Look through the records and copy each line with the string "agent" in it.

• _Stored records_:
◇ ◇ ◇

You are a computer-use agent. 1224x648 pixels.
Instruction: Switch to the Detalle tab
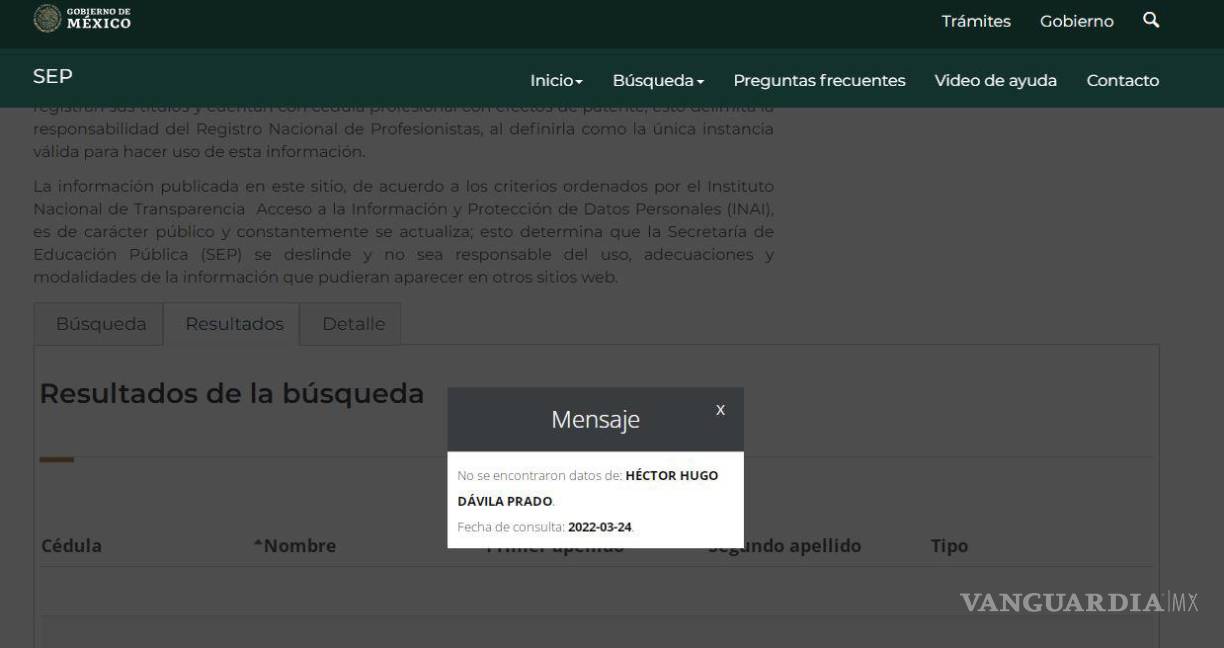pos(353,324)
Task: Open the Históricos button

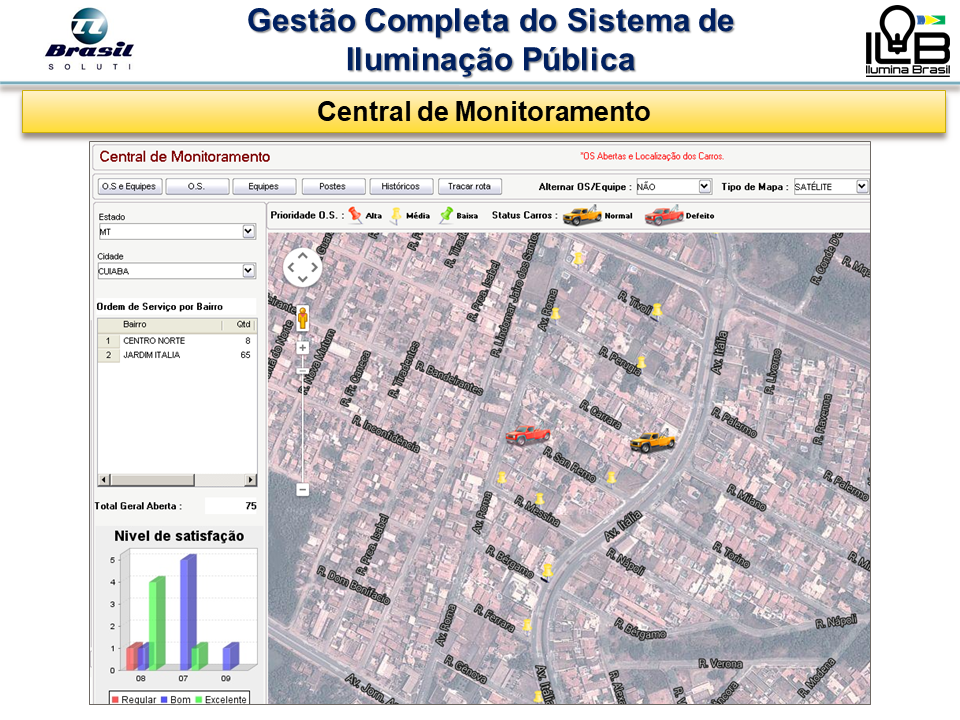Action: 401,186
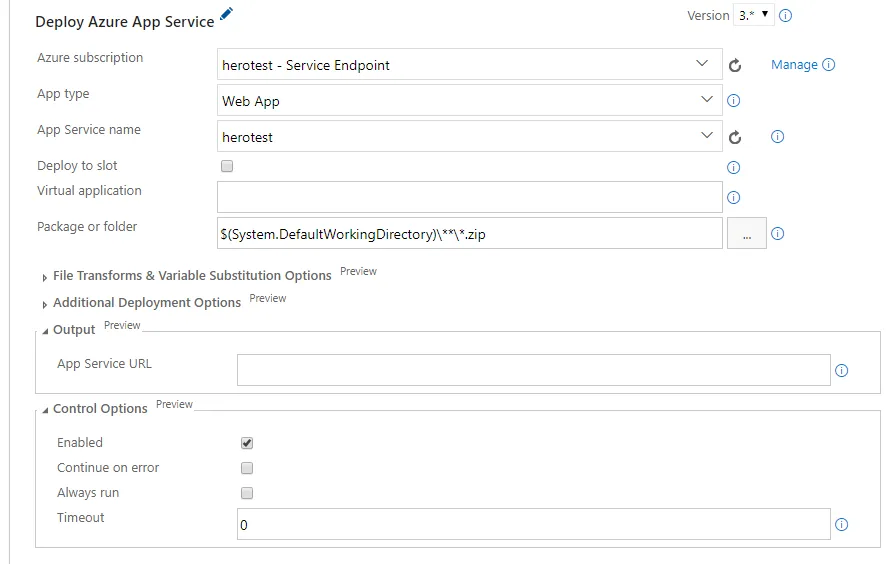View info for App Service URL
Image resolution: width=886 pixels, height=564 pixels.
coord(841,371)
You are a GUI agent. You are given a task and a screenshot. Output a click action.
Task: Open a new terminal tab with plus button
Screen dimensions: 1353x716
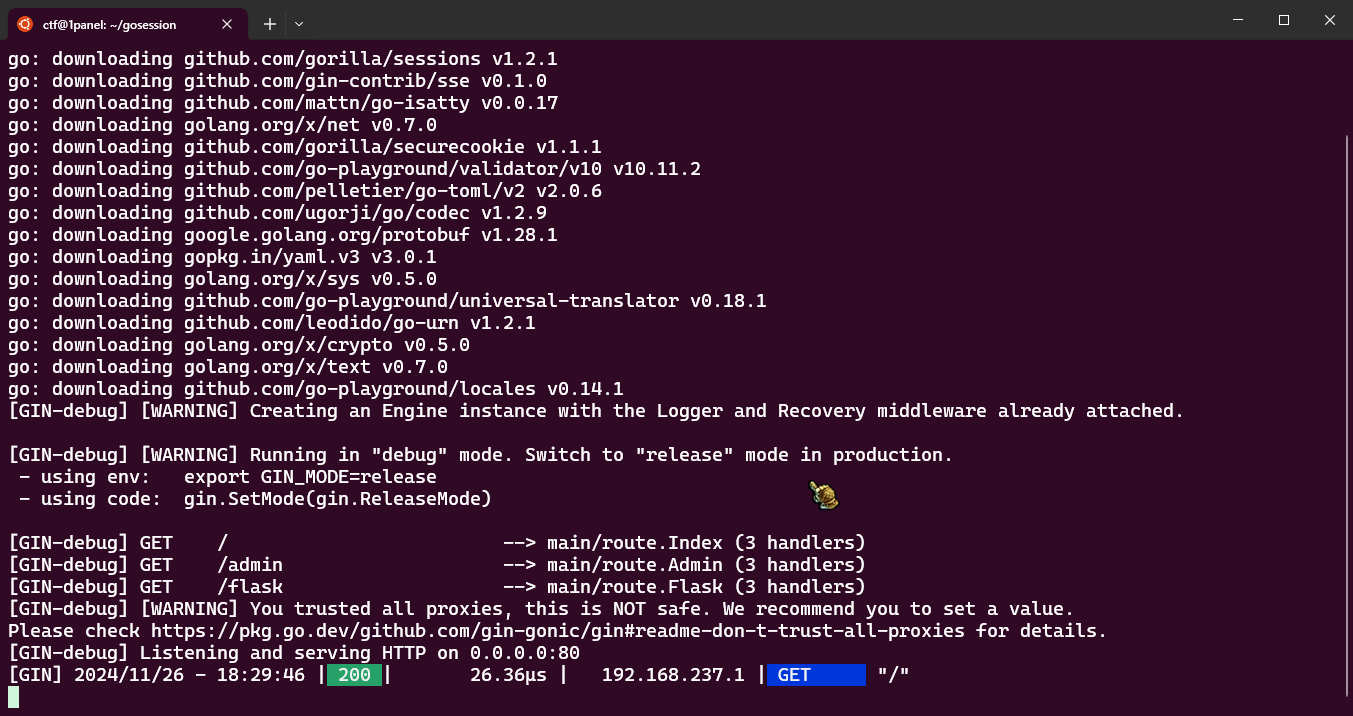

◇ ◇ ◇

• _Exercise result_:
You are a computer-use agent. 1224x648 pixels.
You are a GUI agent. You are given a task and a screenshot. Output a click action.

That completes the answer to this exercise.